Что касается Васи, то он стал фельдшером, у него был прекрасный голос (тенор), он очень славно пел, словом, и его не минула любовь к песне. Он погиб в 1915 году на войне.
Новый сезон 1898/99 года открылся поздно из-за задержавшегося ремонта театра. Занавес был поднят лишь 22 ноября. Для открытия давали «Садко». Но репетиции и музыкальные уроки начались задолго до этого. Федор был занят сразу в трех новых постановках: в «Юдифи» Серова, «Моцарте и Сальери» Римского-Корсакова и «Борисе Годунове» Мусоргского. А помимо этого, готовили и новую оперу Римского-Корсакова «Вера Шелога». Все четыре произведения разучивались одновременно, одновременно шли и репетиции. Занята была вся труппа. В каждом углу театра звучала музыка, слышалось пение. А артисты хора с великим напряжением учили сложные партии «Юдифи» и «Бориса Годунова».
Привыкшая к частому появлению на афишах театров того времени новых названий, московская публика все же поражалась тому, с какой быстротой возникают здесь премьеры: 23 ноября — «Юдифь», 25 ноября «Моцарт и Сальери», 7 декабря — «Борис Годунов», а вслед за этим, 15 декабря, «Вера Шелога», опера-пролог к «Псковитянке».
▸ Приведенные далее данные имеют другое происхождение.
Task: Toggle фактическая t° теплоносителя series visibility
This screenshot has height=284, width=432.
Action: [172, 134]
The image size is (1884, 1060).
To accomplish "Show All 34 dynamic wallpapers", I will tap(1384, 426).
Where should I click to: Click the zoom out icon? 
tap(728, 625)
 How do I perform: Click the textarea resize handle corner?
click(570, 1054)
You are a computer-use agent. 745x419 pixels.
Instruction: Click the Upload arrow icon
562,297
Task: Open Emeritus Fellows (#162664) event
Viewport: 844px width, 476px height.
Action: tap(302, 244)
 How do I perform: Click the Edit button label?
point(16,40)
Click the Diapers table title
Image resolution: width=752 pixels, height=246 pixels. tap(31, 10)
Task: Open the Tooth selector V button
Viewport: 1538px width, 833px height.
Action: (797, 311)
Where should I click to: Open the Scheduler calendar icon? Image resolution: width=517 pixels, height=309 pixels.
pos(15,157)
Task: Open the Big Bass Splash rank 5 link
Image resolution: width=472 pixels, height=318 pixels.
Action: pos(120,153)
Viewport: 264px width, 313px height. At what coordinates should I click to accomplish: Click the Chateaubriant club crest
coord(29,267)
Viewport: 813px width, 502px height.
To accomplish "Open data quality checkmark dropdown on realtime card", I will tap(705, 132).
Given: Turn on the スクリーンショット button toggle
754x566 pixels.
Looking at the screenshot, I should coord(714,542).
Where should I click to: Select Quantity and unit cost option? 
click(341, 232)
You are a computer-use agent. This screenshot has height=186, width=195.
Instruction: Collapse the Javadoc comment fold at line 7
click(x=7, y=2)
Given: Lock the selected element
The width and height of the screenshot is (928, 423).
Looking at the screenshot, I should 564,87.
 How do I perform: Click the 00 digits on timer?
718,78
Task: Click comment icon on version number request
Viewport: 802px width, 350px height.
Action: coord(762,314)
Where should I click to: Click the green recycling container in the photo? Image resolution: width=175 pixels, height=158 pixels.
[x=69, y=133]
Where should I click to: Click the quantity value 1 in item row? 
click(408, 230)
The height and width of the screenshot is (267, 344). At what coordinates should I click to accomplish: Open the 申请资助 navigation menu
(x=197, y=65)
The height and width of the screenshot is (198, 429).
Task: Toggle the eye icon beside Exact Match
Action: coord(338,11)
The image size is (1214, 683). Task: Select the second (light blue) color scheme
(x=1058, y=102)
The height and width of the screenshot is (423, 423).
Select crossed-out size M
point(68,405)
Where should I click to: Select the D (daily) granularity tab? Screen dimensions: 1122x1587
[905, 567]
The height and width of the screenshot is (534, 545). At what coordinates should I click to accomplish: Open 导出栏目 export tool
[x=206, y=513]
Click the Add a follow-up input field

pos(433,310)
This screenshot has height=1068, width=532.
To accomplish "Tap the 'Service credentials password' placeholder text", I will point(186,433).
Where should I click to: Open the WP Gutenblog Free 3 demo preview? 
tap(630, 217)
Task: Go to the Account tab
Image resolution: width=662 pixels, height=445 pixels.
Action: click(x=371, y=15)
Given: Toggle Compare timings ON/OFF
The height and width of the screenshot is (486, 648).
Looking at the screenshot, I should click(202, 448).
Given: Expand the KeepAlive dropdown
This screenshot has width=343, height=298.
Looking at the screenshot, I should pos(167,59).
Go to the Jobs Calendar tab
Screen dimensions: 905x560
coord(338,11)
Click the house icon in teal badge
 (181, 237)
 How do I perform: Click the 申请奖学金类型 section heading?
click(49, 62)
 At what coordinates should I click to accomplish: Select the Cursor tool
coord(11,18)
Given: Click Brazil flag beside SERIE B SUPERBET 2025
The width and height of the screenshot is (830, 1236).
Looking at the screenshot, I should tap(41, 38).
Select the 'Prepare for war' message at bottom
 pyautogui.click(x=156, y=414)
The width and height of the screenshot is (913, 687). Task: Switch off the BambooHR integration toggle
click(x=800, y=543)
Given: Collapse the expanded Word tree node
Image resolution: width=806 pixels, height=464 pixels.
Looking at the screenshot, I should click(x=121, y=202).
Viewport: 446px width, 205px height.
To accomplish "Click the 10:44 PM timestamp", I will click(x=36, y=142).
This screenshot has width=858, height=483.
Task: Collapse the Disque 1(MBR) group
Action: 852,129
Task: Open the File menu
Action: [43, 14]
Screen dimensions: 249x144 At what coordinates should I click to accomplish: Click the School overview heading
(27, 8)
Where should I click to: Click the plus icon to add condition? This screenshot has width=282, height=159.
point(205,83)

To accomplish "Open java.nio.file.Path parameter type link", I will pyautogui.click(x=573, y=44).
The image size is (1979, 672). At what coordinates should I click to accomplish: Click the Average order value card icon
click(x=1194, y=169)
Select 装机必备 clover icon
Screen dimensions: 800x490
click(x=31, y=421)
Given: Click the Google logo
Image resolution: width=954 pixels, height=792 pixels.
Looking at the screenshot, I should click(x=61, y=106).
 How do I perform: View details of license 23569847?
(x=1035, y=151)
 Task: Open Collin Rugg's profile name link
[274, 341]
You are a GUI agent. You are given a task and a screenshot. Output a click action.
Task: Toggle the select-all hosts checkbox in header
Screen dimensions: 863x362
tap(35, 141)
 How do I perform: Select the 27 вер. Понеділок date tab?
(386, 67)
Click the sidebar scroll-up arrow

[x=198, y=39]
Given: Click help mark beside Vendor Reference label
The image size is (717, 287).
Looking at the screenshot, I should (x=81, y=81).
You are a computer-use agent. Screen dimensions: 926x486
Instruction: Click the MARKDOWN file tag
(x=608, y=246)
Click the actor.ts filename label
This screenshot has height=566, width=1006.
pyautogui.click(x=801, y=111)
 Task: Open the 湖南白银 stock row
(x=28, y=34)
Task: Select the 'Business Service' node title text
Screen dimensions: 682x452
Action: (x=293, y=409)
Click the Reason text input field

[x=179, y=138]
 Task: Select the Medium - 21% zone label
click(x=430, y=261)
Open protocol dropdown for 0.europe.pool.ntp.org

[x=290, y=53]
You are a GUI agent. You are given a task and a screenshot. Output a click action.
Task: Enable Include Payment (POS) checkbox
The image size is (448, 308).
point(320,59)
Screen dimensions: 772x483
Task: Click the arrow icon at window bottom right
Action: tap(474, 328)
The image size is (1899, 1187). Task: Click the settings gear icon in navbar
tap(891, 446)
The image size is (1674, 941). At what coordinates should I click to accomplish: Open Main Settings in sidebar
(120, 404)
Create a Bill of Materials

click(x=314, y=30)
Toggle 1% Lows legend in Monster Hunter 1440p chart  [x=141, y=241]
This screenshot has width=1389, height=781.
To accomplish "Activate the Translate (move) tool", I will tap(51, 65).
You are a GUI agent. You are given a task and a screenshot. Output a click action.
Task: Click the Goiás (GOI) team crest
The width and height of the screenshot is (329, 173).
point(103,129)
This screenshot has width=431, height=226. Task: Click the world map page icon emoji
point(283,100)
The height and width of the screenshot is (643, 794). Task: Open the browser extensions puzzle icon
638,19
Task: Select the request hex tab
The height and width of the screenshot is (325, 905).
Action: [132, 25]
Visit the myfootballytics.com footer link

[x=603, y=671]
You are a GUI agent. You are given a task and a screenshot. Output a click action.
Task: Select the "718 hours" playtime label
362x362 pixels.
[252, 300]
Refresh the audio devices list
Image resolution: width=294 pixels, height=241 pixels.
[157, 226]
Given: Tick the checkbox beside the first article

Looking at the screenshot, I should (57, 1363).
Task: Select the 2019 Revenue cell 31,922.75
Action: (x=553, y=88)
Действительно, Мамонтовский театр на деле становился театром русской оперы, в значительной мере — театром Мусоргского и Римского-Корсакова.
Одним из основных постановщиков «Юдифи» был художник Валентин Серов, сын автора оперы, композитора А. Н, Серова.
Он с увлечением работал над оформлением будущего спектакля, занимаясь при этом с солистами и хором. Для Шаляпина, который должен был еще в Мариинском театре исполнять партию Олоферна, в этой партии, да и во всем произведении, было много неясного, непонятного.
Когда он выступал в русских операх, национальная их природа помогала ему проникнуть в суть изображаемых образов. Когда он пел Мефистофеля, становилось уже сложнее. Но он мог увидеть множество разнообразных изображений Мефистофеля, погрузиться в чтение гетевского «Фауста», получить компетентные советы образованных людей.
С партией Олоферна все было неизмеримо сложнее. «Вообразить — это значит вдруг увидеть», — любил говорить Шаляпин. А вот увидеть Олоферна, понять, каким должен быть древнеассирийский военачальник, он не мог. И музыка не давала ему нужного ответа.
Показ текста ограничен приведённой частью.